CHAPTER XIV

Elisaveta dressed herself up as a boy. She loved to do this and she did it quite often; so tedious is the monotony of our lives that even a change of dress furnishes a diversion!

Elisaveta put on a white sailor-jacket with a blue collar, and blue knee-breeches which revealed the beauty and grace of her sunburnt lower limbs; she put on a cap, took a fishing-rod and went to the river. Elisaveta looked like a rather tall stripling of fourteen in this dress.

It was quiet and bright on the river’s bank.
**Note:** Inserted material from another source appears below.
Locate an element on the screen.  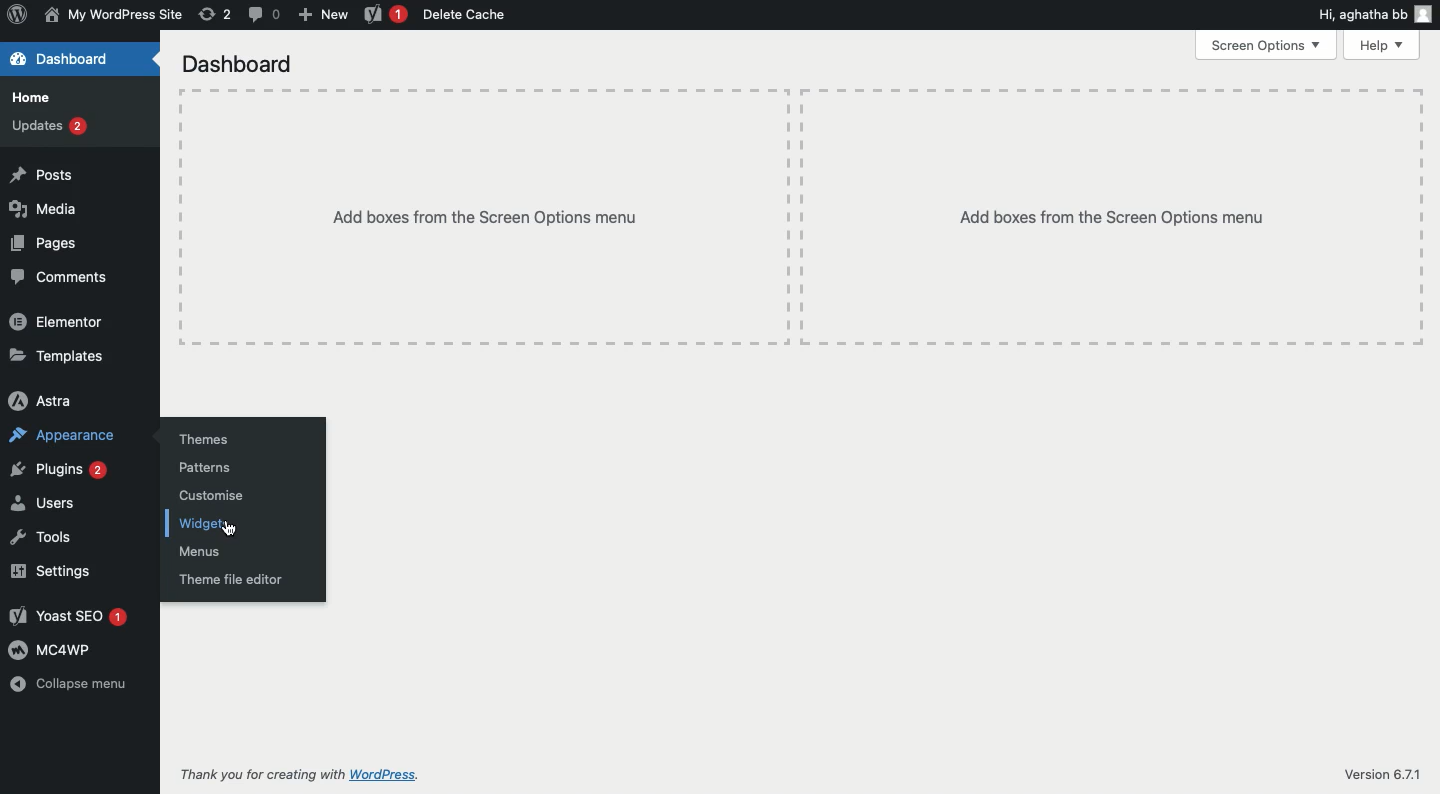
Yoast SEO is located at coordinates (69, 617).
Elisaveta sat down on a stone at the edge, lowered her feet into the water, and watched the float. A rowing-boat appeared. Elisaveta looked intently and saw that it contained Stchemilov. The latter called out:

“I say, my lad, if you belong here, can you tell me if....”

Then he paused because Elisaveta was laughing.

“Well, who would have thought it—comrade Elisaveta?”

“You didn’t recognize me, comrade?” asked Elisaveta with a merry laugh, as she approached the landing-place where Stchemilov was already fastening his boat.

“I must confess that I didn’t know you at once,” he replied, as he pressed her hand warmly. “I have come for you. To-night we are to hold our mass meeting.”

“Is it really to-night?” asked Elisaveta.